John Jansen (hat tip: Tim Duy) construes that clause to mean that the Fed is going to request the ability to borrow directly as well as for exemption of any borrowing done by the Treasury on behalf of the Fed from the congressional debt ceiling.
This means that the Fed wants to issue its own debt or borrow endlessly from the Treasury in order to remove the money that it has created! This would have multiple potential effects. First, it would put an unelected body, the Federal Reserve Board, in charge of determining fiscal priorities on a massive scale, i.e., this board would effectively be risking taxpayer money on programs that it deems worthwhile. Not only would it put the taxpayers on the hook for its investments, such borrowing would represent a massive drain on private capital which could otherwise be used to fund productive investments. Although the Fed is doing this to some extent now, the contemplated legislation would provide a formal sanction of these activities which are far beyond the parameters specified by the Federal Reserve Act. Such a sanction would represent a massive transference of power to the Federal Reserve and may actually represent an all out coup d'etat.

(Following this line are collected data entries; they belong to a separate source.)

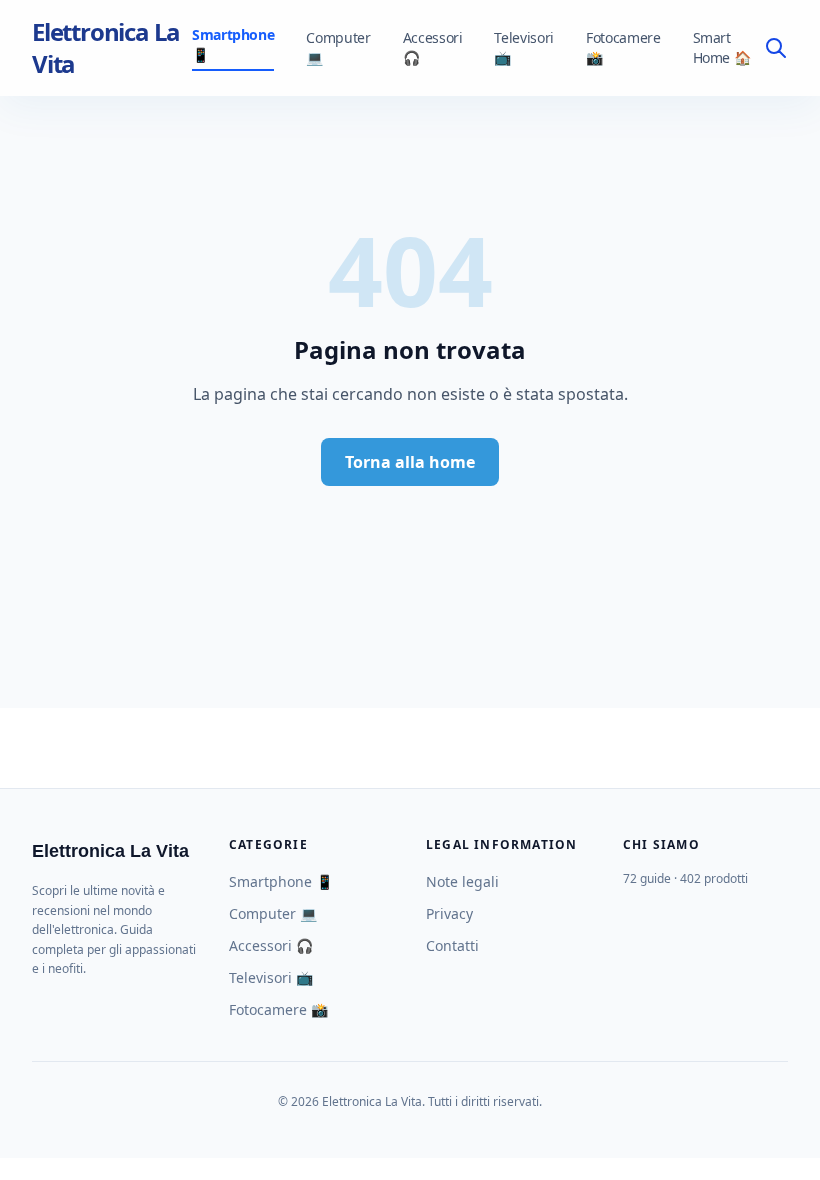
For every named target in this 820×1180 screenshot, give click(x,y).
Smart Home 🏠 (722, 47)
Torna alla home (410, 462)
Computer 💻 (338, 47)
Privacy (449, 913)
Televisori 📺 (524, 47)
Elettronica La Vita (106, 48)
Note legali (462, 881)
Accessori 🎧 (433, 47)
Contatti (452, 945)
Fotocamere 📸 (623, 47)
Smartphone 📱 (233, 44)
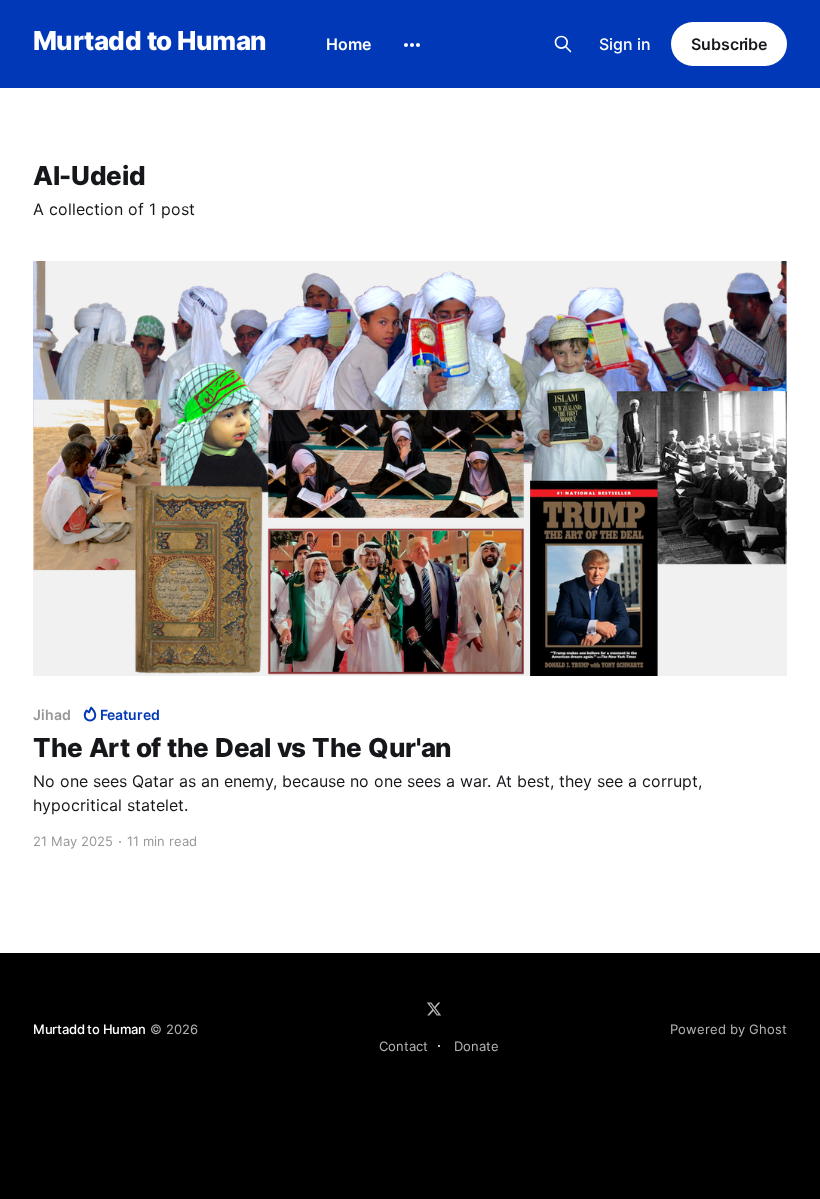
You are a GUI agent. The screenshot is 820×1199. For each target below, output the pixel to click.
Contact (403, 1046)
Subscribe (729, 44)
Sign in (625, 44)
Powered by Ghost (728, 1029)
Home (348, 44)
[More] (412, 45)
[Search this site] (563, 44)
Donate (476, 1046)
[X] (434, 1009)
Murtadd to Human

Such are the consequences of evading reality. The government caused the economic crisis with a combination of easy money and policies designed to facilitate and encourage reckless lending and borrowing. The government, instead of limiting its errors by allowing bankruptcies, is now compounding its evasion by attempting to bail out banks without having to tax Americans. So it counterfeits money which will lead to a hidden tax in the form of more inflation or it will borrow the money which will crowd out private capital, increase the debt burden on taxpayers of the future, and severely dampen economic growth. In the meantime, ever more power is being conferred to the Federal Reserve and the federal government which will in turn demand control over the enterprises which it chooses to shower with its largess. Such controls and attempts at central planning will lead to more destruction and more failures and more calls for regulation and/or an easy money fix. Investors, faced with massive uncertainty and the threat of arbitrary and/or confiscatory government policies will lessen or stop investing in productive assets altogether and seek the safety of unproductive government bonds or hoard precious metals.

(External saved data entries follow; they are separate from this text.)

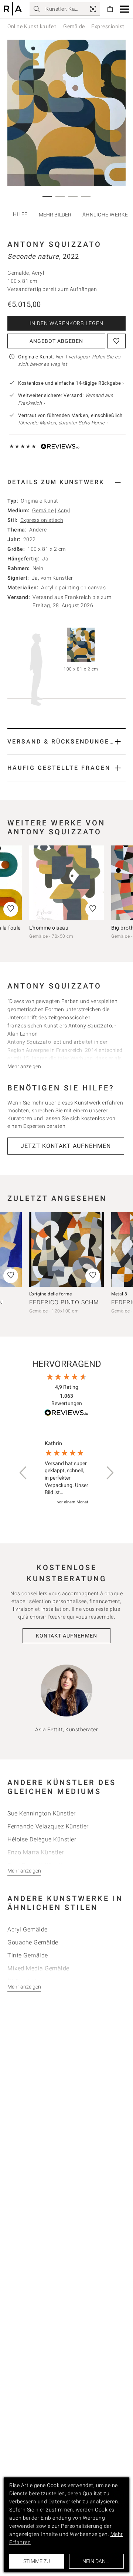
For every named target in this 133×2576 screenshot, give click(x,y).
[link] (93, 9)
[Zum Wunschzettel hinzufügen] (116, 341)
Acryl (64, 510)
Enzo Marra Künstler (35, 1852)
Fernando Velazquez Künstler (48, 1826)
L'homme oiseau (48, 928)
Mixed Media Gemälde (38, 1968)
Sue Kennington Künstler (41, 1813)
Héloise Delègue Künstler (41, 1839)
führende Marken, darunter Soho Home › (63, 423)
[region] (66, 1473)
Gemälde (74, 26)
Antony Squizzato (54, 244)
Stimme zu (36, 2561)
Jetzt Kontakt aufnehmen (66, 1145)
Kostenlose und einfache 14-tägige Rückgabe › (71, 383)
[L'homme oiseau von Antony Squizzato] (66, 882)
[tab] (66, 482)
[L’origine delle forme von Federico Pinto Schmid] (66, 1249)
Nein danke (97, 2561)
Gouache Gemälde (32, 1942)
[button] (124, 9)
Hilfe (20, 214)
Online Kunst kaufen (32, 26)
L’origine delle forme (50, 1294)
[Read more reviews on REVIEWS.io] (66, 1413)
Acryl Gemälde (27, 1929)
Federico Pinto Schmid (67, 1302)
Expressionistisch (42, 520)
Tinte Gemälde (27, 1955)
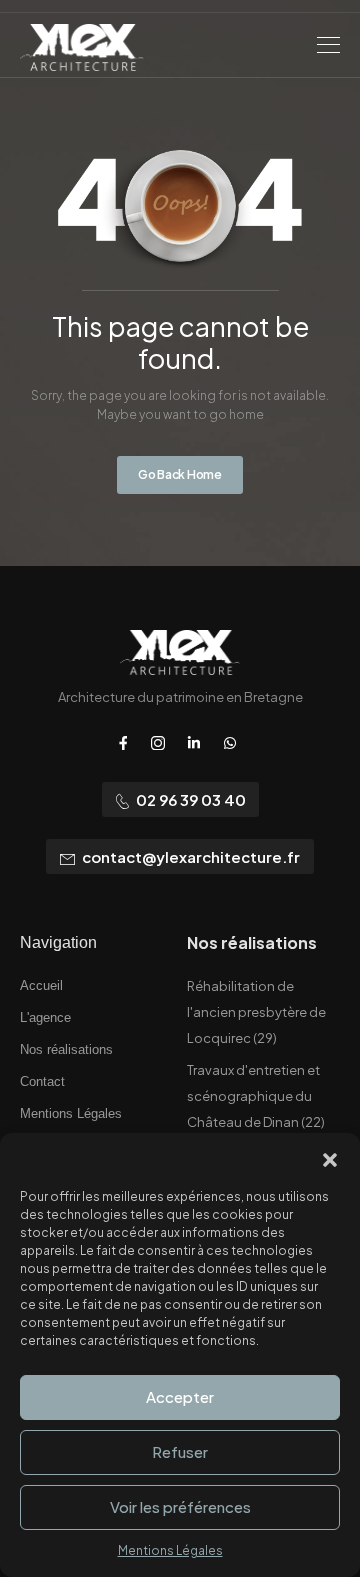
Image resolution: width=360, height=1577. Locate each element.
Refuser (180, 1451)
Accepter (180, 1396)
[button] (330, 1158)
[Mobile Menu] (328, 45)
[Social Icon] (123, 743)
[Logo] (82, 47)
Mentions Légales (170, 1550)
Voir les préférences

Such an economic spiral accompanied by profound losses of freedom or outright fascism in the form of the loss of private property rights, confiscatory taxation, debasement of the currency, price controls, arbitrary regulations or imprisonment of businessmen, and potentially even the loss of freedom of speech as the state moves to silence its critics (see this post) can only be fundamentally stopped in one way. The ultimate solution is the complete abolition of the Federal Reserve system accompanied by the recognition of a fully private banking system based on sound money, i.e., precious metals. Such a system would be fully compatible with the principle of individual rights including private property and would entail a necessary delimitation of the federal government's role to its proper function as the protector of rights. Although constitutional limitations on the government's abridgment of the freedom of production and trade would be ideal, practically speaking, a system of private banking based on precious metals would necessarily limit the government's ability to intervene in the economy as it would no longer have the ability to fund its deficits surreptitiously through the creation of money.The Federal Reserve's activities must be monitored closely. This rogue pseudo-government agency has mostly caused the boom bust cycle including the Great Depression as well as the latest fiasco, and is now threatening even greater usurpations of our liberty in the name of promoting financial "stability" (see this post). The first step on the path to abolishing the Federal Reserve is to expose their activities. HT to econbrowser for helping us towards this goal.